Was any budding musician ever captivated by scales? Or an athlete by running ladders? Aren’t scales and ladders what fledgling pianists and football players do because they’ve had a little taste of what playing is really like, and they know this discipline will make them better? Student interest is kindled in the same way—by allowing them to do the work of the field—whether that is science, history, math, or English—at the level they are able.
Jal Mehta and Sarah Fine conclude their 2019 analysis of what IS working in small pockets in American education with a list of 8 stances of “deeper learning” teacher versus traditional teachers. The first one is their stance toward the goal of education. While traditional teachers see it as to “cover the material,” deeper learning teachers teachers see it as to “[d]o the work of the field; inspire students to become members of the field” (350). A related phrase they use is “playing the whole game at the junior level” (In Search of Deeper Learning: The Quest to Remake the American High School).
I’m reminded of my love affair with sports which began in 4th grade. At my new school, the 4th and 5th grade boys spent all recess every recess playing basketball. I was fascinated. It looked much more fun than 4-square or monkey bars, which I was familiar with. This shouting and running, this heat and action, this celebration and frustration, this mixture of patterns and improvisation fascinated me. I was totally new to the sport. Sure, I knew my dad watched it on TV sometimes, but that meant nothing to me. Now I sat on the sidelines enthralled, at first utterly mystified why someone would shout “double dribble!” or “traveling!” and all play would stop while an argument ensued. Gradually I began to deduce the rules. My whole body yearned to join in, but I just knew I’d be rejected as both a girl and a total neophyte. Finally the day came that a teacher noticed the devotion of my vigil. “Do you want to play?” she asked. I nodded. “Won’t they let you?” Skipping the part about how I’d never even asked, I shook my head. The boys got an undeserved scolding, and I was in.
That was the day that lead years later to a partial basketball scholarship to a small Christian college. A lot of other stuff, of course, happened in between. First the mocking calls of the other team, “Throw it to the female!” since that would lead to a turnover. There were the hours of shooting and dribbling by myself between the time the rest of the students went home and the time my mom, a teacher, was ready to leave. Eventually there was being the only 10th grader to make the varsity team in another new school.
Along the way, I did my share of drills, shooting, conditioning, weight-lifting, and studying of playbooks. I did those things not for the love of doing them, but for the love of playing the game. And whether I was playing it on the elementary school playground, on the middle school team, or at the Long Beach Arena in the high school area divisional championship, playing the whole game at the junior level also drove me back to the study and practice that would raise that game even further.
Imagine if that first elementary playground supervisor had told me, “Well, here’s a rulebook, and you can practice over there, and if you work hard, in 12 years you might be a basketball player.” Nope—I was a basketball player from the first moment I stepped on that asphalt court with a bunch of 4th and 5th grade boys. I was an unskilled and clueless basketball player—but I was one. I adopted the attitudes and behaviors of a basketball player: being on the court every spare moment, running like crazy up and down the court, requesting a basketball for Christmas, carrying that basketball back and forth to school in my bicycle.
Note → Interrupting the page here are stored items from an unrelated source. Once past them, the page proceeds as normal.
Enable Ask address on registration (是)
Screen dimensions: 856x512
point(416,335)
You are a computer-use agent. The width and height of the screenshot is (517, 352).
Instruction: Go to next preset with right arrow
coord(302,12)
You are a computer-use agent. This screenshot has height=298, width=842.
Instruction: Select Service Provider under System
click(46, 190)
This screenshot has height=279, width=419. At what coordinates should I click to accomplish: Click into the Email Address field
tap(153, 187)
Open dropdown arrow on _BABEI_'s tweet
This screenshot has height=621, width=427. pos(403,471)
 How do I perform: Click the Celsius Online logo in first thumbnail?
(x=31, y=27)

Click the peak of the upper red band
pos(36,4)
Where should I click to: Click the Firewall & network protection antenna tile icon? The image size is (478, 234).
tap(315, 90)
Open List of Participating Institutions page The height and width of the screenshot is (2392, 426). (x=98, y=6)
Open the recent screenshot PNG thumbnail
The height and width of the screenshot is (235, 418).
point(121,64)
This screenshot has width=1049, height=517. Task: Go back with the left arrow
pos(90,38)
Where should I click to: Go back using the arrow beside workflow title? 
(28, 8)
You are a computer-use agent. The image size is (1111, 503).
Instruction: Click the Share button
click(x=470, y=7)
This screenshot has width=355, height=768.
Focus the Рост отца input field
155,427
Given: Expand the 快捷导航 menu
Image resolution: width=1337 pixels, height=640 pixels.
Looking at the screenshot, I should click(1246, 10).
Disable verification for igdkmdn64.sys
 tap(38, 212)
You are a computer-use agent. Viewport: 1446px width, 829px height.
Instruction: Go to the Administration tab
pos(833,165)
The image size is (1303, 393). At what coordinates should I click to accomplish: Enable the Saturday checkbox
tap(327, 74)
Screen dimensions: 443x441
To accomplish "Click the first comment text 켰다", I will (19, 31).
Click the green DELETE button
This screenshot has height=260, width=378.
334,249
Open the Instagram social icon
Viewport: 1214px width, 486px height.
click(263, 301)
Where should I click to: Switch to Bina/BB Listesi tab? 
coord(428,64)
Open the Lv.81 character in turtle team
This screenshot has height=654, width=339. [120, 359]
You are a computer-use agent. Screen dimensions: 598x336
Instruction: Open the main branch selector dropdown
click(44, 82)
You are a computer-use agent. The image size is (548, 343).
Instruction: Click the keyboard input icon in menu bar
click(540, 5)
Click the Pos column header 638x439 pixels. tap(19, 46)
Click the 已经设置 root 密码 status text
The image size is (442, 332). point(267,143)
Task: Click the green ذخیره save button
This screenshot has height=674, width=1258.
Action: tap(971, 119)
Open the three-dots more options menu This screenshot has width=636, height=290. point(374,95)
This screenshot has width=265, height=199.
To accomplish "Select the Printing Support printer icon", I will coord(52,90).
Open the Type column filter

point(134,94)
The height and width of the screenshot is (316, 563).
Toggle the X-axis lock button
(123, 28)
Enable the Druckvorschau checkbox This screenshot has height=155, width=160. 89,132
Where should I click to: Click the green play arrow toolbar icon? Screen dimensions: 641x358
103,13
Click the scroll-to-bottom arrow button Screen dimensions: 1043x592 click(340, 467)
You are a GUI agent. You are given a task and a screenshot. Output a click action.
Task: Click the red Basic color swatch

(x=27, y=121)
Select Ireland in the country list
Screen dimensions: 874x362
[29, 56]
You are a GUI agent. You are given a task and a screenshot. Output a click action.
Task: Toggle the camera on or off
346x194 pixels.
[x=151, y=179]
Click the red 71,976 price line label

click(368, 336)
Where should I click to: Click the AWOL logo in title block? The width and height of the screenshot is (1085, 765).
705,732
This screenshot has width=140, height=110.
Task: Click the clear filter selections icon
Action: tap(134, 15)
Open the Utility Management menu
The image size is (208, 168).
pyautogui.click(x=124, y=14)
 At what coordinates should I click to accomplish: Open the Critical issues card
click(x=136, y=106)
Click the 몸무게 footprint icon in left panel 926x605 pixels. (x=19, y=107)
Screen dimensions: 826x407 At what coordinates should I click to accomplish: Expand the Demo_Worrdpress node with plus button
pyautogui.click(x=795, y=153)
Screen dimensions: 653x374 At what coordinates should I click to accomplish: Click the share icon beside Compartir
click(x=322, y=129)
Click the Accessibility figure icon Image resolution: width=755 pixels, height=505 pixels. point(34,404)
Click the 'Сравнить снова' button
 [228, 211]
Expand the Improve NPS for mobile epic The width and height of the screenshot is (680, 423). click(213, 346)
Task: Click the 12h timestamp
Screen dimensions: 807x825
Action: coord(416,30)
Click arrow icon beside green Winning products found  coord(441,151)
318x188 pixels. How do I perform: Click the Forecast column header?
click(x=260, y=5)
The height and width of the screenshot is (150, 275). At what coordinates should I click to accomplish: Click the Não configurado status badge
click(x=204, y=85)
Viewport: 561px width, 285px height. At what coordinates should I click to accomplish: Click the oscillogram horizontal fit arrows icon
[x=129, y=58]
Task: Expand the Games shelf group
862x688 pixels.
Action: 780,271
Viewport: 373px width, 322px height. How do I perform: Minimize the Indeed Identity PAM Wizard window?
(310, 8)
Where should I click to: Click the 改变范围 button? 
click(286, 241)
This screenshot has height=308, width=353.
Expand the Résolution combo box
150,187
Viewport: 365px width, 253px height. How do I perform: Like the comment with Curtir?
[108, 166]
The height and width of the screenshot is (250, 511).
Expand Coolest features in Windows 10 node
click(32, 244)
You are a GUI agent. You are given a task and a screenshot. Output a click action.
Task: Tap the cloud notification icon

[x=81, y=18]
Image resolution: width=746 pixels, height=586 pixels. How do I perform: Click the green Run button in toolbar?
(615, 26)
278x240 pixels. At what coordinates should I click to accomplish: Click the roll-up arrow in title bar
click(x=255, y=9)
What does "the whole game at a junior level" look like in English? It looks like having a "big idea," real world purpose or essential question for reading and writing, and then scaffolding that reading and writing so students can increasingly take ownership for uncovering and communicating meaning. They discuss their observations and questions in small groups, because we're smarter together than alone. Sometimes they point out things I had not yet discovered. Sometimes I share my writing with them. My goal is not to have my students master a body of knowledge about the particular works we study, but to take on the identities of readers and writers as they read those works and write about related ideas. To become competent, confident, motivated independent readers and writers. Parts of speech, metaphors, paragraph transitions, and canonical writers are studied as means to this end. Not as prerequisites so that in some undefined future they can become readers and writers, but as they do the actual work of reading and writing. Because I want them to feel the joy and challenge that I felt on that elementary basketball court, that I feel as I read and write now, doing the work of my field.
What is the work of your field—the actual “game" practitioners play? How do you induct your students into that work? How do they play “the whole game at the junior level”?